The Dirty Secret Behind Personal Loan Interest Rates: A 2023 Study
By Andrew Latham, Content Director, SuperMoney
Summary
In recent times, the domain of personal loans has evolved into a complex landscape laden with varying interest rates that tend to confuse consumers. Many assume that all lenders provide similar rates to people based on income and credit scores, but that is not entirely true. Although most lenders do use income and credit scores to determine rates, there are big differences in the rates lenders will offer the same borrowers.
A recent study carried out by SuperMoney shows just how big the differences can be. The good news is that thanks to innovations in financial technology, consumers can easily compare multiple lenders and find the best deal for them.
One might assume that personal loans would mirror the characteristics of a commodity like corn or gold, where the price is largely standardized.
The underlying principle is simple: money is a universal entity, and there should be minimal discrepancy in what lenders charge for lending the same amount. A free market economy, in its ideal form, should naturally iron out any price disparities, especially for identical commodities like cash. The presumption is that a greater number of lenders in a market would lead to lesser price variance.
Contrary to this theoretical framework, the consumer lending market exhibits a very different reality. Anyone who has ventured into the realm of personal loans would attest to the importance of selecting the right lender, as the interest rates can significantly vary. Assuming that rates will not vary much among borrowers with the same credit score can be an expensive mistake.

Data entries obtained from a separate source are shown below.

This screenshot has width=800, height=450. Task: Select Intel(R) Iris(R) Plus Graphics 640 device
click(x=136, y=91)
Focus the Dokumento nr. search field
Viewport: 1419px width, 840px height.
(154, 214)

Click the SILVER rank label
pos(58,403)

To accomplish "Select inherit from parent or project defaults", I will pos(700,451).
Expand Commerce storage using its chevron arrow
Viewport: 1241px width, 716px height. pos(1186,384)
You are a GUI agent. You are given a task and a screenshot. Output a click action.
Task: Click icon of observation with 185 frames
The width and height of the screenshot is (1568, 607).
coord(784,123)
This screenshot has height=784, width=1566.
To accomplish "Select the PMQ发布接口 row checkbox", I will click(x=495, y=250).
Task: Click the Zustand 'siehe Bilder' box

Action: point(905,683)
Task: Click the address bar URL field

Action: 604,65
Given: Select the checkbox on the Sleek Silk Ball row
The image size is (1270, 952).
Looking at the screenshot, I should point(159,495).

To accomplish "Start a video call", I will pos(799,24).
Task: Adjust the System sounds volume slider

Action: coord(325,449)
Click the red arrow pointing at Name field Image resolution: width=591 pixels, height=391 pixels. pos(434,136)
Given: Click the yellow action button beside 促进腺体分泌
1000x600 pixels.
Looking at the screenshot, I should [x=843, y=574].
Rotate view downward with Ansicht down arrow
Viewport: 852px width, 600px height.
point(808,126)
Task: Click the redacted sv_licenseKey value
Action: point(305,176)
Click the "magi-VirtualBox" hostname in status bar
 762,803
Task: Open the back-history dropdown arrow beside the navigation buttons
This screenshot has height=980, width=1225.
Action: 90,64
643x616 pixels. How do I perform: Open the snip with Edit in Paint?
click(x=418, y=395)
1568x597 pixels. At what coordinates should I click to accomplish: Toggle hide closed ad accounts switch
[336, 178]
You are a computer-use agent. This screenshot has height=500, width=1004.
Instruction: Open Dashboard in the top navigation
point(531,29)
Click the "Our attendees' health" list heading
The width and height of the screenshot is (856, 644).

SuperMoney, a fintech platform that allows borrowers to compare multiple loan offers and select the one that aligns with their financial objectives, aggregates dozens of lenders. This allowed them to compare the average divergence between the highest and lowest Annual Percentage Rate (APR) for identical loan terms. SuperMoney’s study looked into 160,000 loan offers to over 15,000 borrowers and found that just comparing multiple lenders can be more beneficial when it comes to finding the lowest rate than getting a 100-point increment in your credit score.
The average divergence between the highest and lowest APR stood at 7.1 percentage points. This variance stems from many factors, including lenders’ risk tolerance, cost of capital, underwriting models, and overarching business objectives.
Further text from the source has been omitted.